Doesn’t it remind you of the perennial wars of the sexes involving the toilet seat whether it should be left up or down? But for one to go to the extent of seeking an annulment ..?
What of the contentious issue of mothers-in-law? Men know that if not handled properly, they can break up marriages. But this case involving Themba and Fiona was a bit unorthodox. When Themba’s father-in-law died, he incredulously suggested that Sally’s mother move in with them. While Themba seemed to get along with the old girl, he was not getting along that well with Fiona. So whenever they had a squabble, Mamazala took Themba’s side.
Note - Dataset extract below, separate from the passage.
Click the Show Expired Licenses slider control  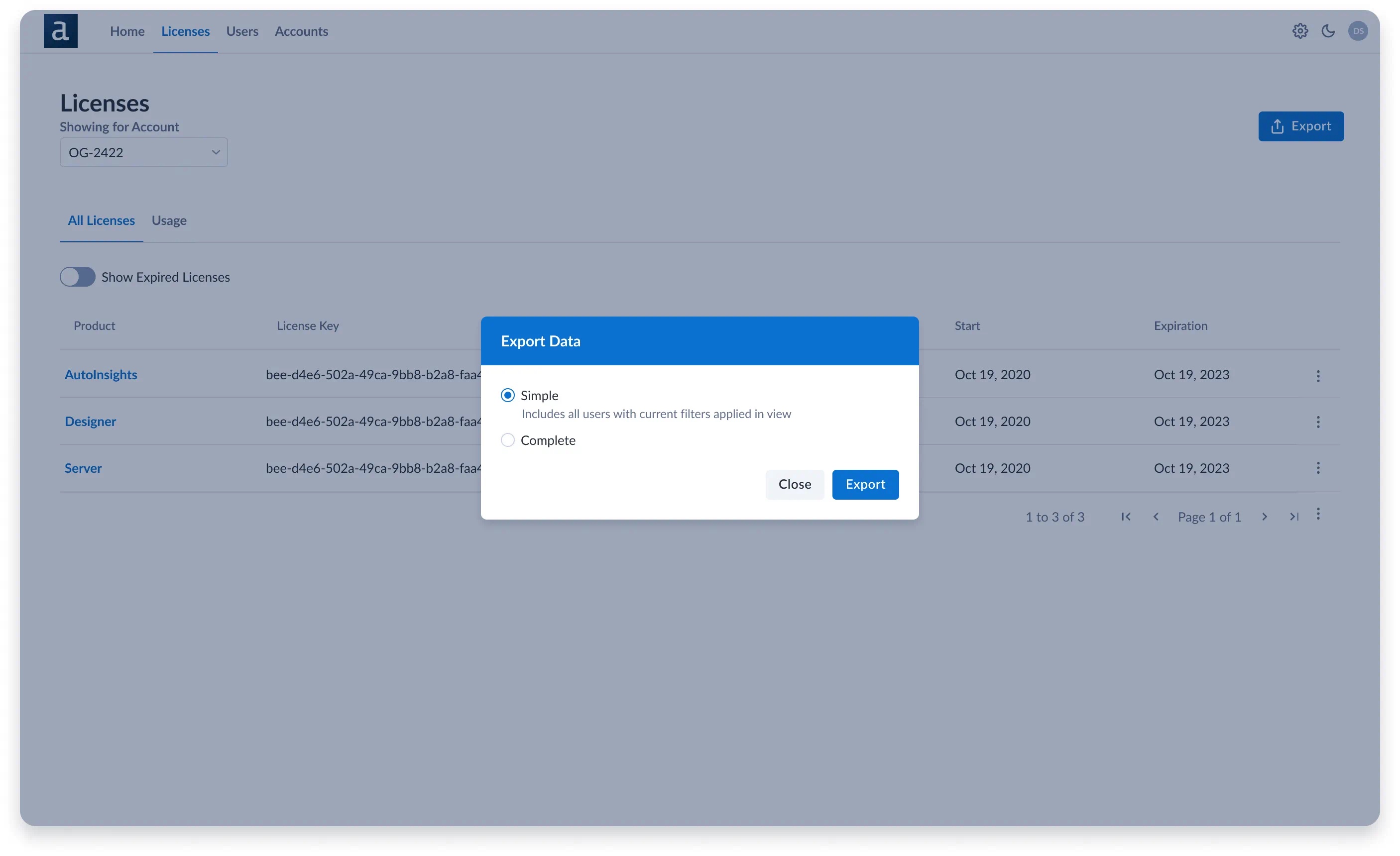(78, 277)
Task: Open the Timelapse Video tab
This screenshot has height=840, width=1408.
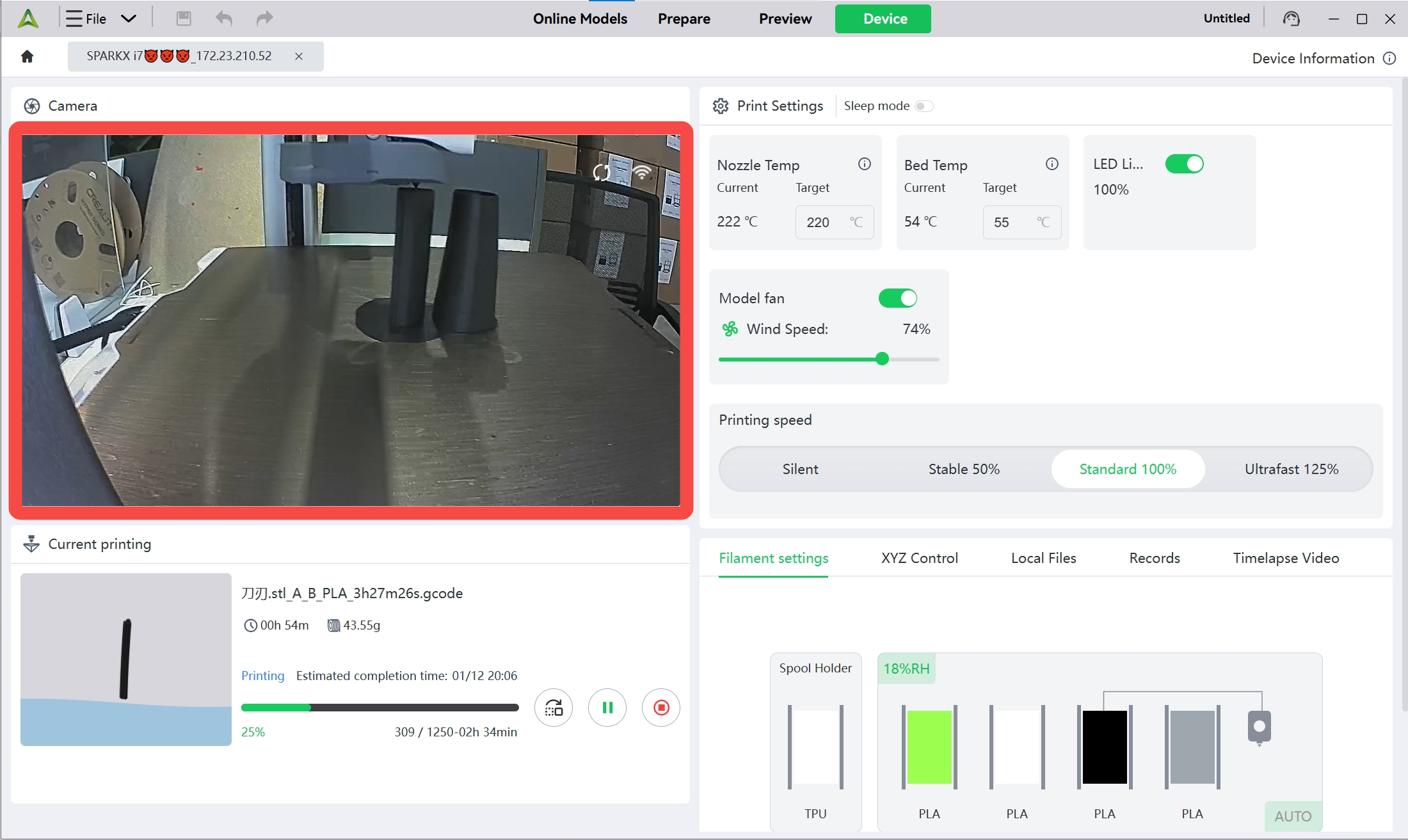Action: 1286,558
So, at last, Fiona walked out saying that since the two where such an item, she might as well leave them to it.
Another interesting case involves what is familiar territory for traditionalists and those married to them. It was that of a man who wanted a son but his wife gave him twin girls, and another girl, and another until they ended up with 11 daughters and not one son. After the eleventh he gave up, and ran off with a woman half his age which is quite typical. He couldn’t win though – his new wife refused to have any kids at all! Serves him right, the Neanderthal.
Those with pets will identify with this one of a mechanic who lost his wife because of the dog. Everyday he came from work, took a shower, got changed into casual clothes and took the dog for a long walk. Sometimes he was away for hours, which was alright until his wife glanced at him as he was undressing for bed. He was wearing a bit of lipstick – on his navel! She didn’t think it was a lick from the dog.
The following case that really takes the cup involves a young couple who divorced because of an acute case of ‘while you were up’. They would be sitting in front of the TV, both dreadfully hanging out for a cup of coffee, but both hoping that the other one would make it. As soon as the bottom left the chair, the other would say, “While you’re up, could you make me a cup of tea?”
So, not being the one to get up became a serious contest of wills. Eventually, this led to chronic bladder problems because both held back with such determination. I was the consulting medical specialist who recommended a divorce!
So for all these people was divorce the easy way out? Definitely not! It is about being the right one. Deep inside the love might have been there but through the years, strife is allowed to drive a wedge. Ultimately, something as silly or significant is stirred up culminating in the parting of ways. If you ask me, it sounds rather selfish.
My take is that if you divorce because you can’t stand your partner, then you were never meant for each other in the first place. However, the reality is that we will never be like-minded because God tuned us differently. The idea is to get together in order to complement each other. Understand that in a relationship, it’s not always about being right. It’s about keeping strife out of your life.